• Adult males and females ≥ 18 years old.

• Patient (or patient's legally acceptable representative) has voluntarily signed and dated an informed consent form (ICF), approved by an Ethics Committee (EC) or institutional review board (IRB), after the nature of the study has been explained and the patient has had the opportunity to ask questions.

• Patient with stage 5 CKD defined by estimated GFR (eGFR, ≤15 mL/min/1.73m2) on adequate HD for a minimum of 12 weeks prior to Day 1. \*CKD staging will be based on the five-stage system for classification of CKD based on KDIGO guidelines.

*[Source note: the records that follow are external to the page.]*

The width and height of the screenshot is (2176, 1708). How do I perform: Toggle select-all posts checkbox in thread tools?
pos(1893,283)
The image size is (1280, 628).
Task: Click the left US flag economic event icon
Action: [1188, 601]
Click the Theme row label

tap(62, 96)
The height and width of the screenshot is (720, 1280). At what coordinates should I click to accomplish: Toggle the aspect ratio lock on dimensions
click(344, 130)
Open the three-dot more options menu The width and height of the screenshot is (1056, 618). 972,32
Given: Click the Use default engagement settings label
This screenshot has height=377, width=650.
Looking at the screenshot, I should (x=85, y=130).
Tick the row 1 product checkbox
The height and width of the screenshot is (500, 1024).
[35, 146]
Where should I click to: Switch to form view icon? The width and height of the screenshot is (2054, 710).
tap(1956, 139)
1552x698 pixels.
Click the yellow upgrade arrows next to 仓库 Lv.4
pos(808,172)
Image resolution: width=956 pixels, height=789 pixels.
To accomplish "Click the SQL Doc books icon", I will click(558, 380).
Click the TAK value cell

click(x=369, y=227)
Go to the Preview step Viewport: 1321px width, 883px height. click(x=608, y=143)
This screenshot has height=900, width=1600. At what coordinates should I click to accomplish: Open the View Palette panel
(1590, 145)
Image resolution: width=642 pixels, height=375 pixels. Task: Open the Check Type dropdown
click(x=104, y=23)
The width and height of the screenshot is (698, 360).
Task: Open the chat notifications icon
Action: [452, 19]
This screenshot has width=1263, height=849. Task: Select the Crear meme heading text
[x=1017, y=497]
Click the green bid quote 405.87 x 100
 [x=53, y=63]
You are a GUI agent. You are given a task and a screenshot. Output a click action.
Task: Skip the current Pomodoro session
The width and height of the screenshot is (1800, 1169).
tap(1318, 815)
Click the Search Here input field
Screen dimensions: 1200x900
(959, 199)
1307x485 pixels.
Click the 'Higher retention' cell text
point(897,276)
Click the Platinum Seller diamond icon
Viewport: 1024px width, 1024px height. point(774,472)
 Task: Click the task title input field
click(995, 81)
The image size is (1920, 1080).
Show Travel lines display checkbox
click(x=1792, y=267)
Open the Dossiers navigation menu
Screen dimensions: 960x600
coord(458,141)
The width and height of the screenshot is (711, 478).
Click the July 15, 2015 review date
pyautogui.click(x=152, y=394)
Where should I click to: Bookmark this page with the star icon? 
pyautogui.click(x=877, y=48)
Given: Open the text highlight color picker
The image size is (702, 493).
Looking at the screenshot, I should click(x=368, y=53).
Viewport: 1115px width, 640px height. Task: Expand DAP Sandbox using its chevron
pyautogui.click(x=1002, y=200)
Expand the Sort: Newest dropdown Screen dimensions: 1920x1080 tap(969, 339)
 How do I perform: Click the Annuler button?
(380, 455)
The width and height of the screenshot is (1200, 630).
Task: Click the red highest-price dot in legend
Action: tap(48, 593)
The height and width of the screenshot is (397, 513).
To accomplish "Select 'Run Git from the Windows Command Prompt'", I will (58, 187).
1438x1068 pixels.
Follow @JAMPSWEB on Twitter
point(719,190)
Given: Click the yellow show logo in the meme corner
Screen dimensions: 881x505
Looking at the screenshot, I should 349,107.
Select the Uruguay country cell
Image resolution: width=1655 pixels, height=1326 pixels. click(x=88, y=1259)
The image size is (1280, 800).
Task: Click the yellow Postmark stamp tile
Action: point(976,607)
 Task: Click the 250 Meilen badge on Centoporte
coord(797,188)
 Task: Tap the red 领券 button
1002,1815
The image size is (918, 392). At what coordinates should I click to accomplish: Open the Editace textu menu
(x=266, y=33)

• Hemodialysis patients with single-pool Kt/V ≥ 1.2 or urea reduction ratio ≥ 65%.

• \*Single-pool Kt/V or urea reduction ratio will be based on results measured within 4 weeks prior to screening or during the screening period.

• Patients must be on stable doses of IV injections of ESA (including biosimilars) for at least 6 weeks prior to Day 1.

• Minimum ESA dose;

⁃ Epoetin alfa, epoetin beta, and epoetin kappa: ≥1,500 U/week

⁃ Darbepoetin alfa: ≥20 µg/week

⁃ Mircera®: ≥30 µg/2 weeks

• Mean of the 2 most recent local laboratory Hb screening values obtained at least 6 days apart, must be 9.0 g/dL to 12.0 g/dL, inclusive, with a difference of ≤1.5 g/dL between the highest and the lowest value.

• Patients with serum ferritin ≥100 ng/mL at screening.

• Patients with transferrin saturation (TSAT) ≥20% at screening.

• Serum folate concentrations ≥lower limit of normal (LLN) at screening.

⁃ Serum total vitamin B12 concentrations ≥LLN at screening.